GIVEN TEXT:
[BEGIN]

For Immediate Release
Combatant Status Review Tribunals, pp. 002954 – 003064
A public reading
A part of 9 Scripts from a Nation at War
OSU Thompson Library, West Reading Room
Friday, March 5, 2010, 4 - 8 p.m.
The conference, Human Rights: Confronting Images and Testimonies, at the Wexner Center for the Arts and the Thompson Library on March 4 and 5, presents “Combatant Status Review Tribunals, pp. 002954 – 003064,” a four-hour public reading of fifteen tribunals held at the U.S. military prison camp at Guantánamo Bay, Cuba, between July 2004 and March 2005. Featured are approximately 110 pages of tribunal transcripts, a small fraction of the material generated by 558 tribunals. This performance is part of the artwork “9 Scripts from a Nation at War” by David Thorne, Katya Sander, Ashley Hunt, Sharon Hayes, and Andrea Geyer.
After the United States Supreme Court ruled in Hamdi v. Rumsfeld that prisoners held at Guantánamo had certain minimal rights, the Department of Defense set up The Combatant Status Review Tribunals, or CSRTs, to provide the appearance of a Habeas Corpus procedure while, in accordance with Article 5 of the Geneva Conventions, allowing detainees to contest their status as “enemy combatants.” During each tribunal, the U.S. government presents unclassified accusations against the detainee, and the accused is then permitted to rebut these specific charges. The detainee is given personal representation but not legitimate legal counsel; he is not allowed to see, or therefore rebut, classified information, and since the bulk of the evidence that provides the basis for “enemy combatant” designation is usually classified, prisoners are effectively kept from making their cases.
The sheer volume of transcripts released on the Internet by the Department of Defense has effectively obscured them from public view. “Combatant Status Review Tribunals, pp. 002954 – 003064” stages an excerpt of these proceedings as a gesture of making these tribunals public, with all their fabrications, inconsistencies, and contradictions.
“Combatant Status Review Tribunals, pp. 002954 – 003064” was originally performed on March 11th, 2007 at Judson Memorial Church in New York presented in collaboration with the Vera List Center for Arts and Politics at the New School, New York.
The reading at OSU is part of the conference: Human Rights: Confronting Images and Testimonies, at the Wexner Center for the Arts on March 4 and 5. The reading will take approximately 4 hours including breaks. Readers in Columbus are Shelia Bock, Patty Cunningham II, Joel Diaz, Joseph Ferguson, Katie Gonzalez, Elaine Householder, Theresa Lee, Lucy Ramos, Cormac Slevin, Danielle Terrance, and Liza Toher.

[END]

GIVEN DATA:

[BEGIN]

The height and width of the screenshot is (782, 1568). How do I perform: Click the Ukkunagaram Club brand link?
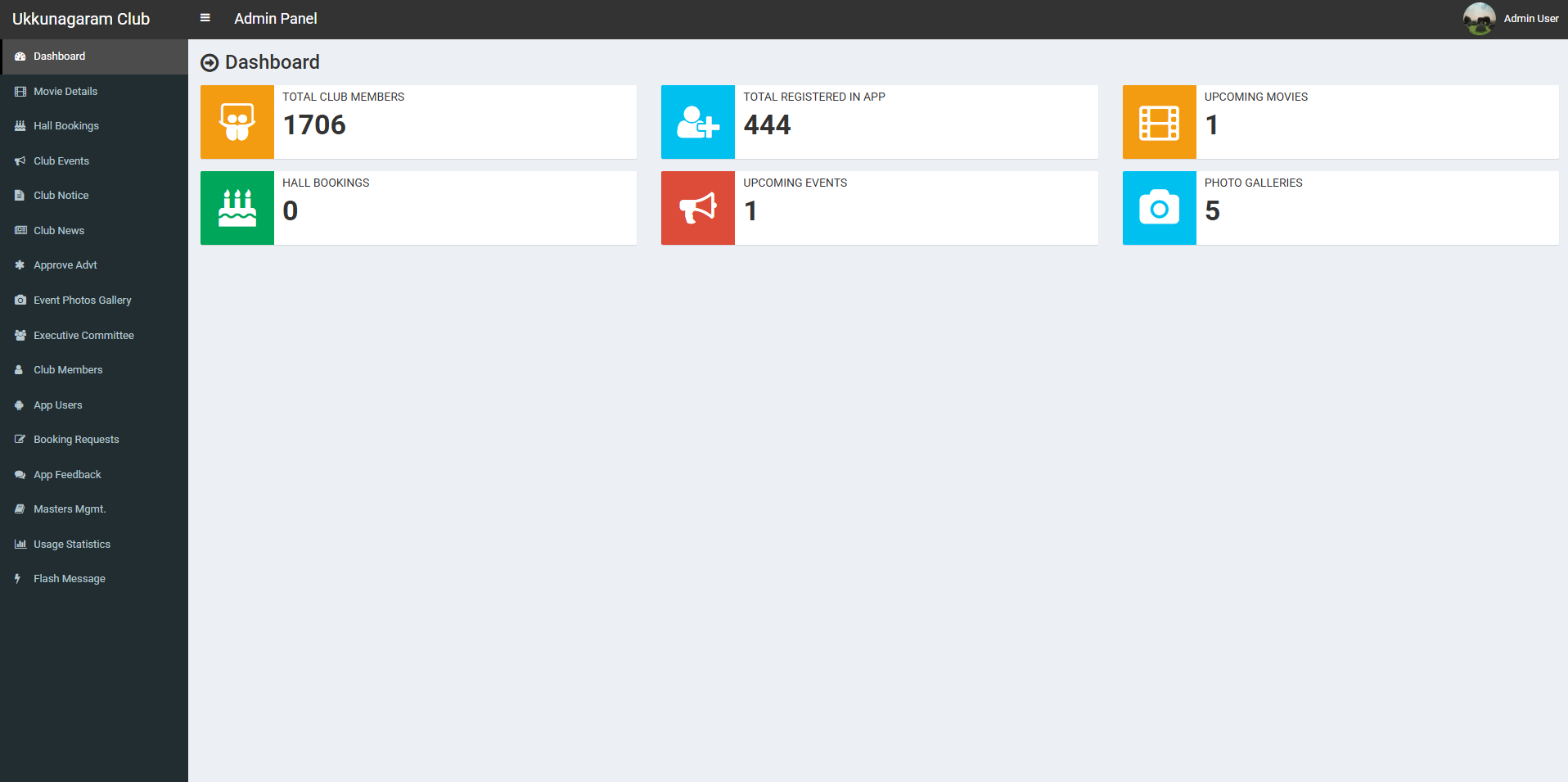click(81, 19)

[END]

DIRECTIONS:
A. State whether each statement agrees with the press release, answering yes or no and quoting the words that decide it: (i) the reading runs about four hours with breaks; (ii) detainees at the tribunals received legitimate legal counsel; (iii) the piece was first performed at the Wexner Center for the Arts.
B. Revise the press release from "The sheer volume" to "inconsistencies, and contradictions.", replacing "Internet" with "web".
Rely on the press release alone.

EXERCISE SOLUTIONS:
A.
(i) Yes: "The reading will take approximately 4 hours including breaks."
(ii) No: "The detainee is given personal representation but not legitimate legal counsel"
(iii) No: "was originally performed on March 11th, 2007 at Judson Memorial Church in New York"

B.
The sheer volume of transcripts released on the web by the Department of Defense has effectively obscured them from public view. “Combatant Status Review Tribunals, pp. 002954 – 003064” stages an excerpt of these proceedings as a gesture of making these tribunals public, with all their fabrications, inconsistencies, and contradictions.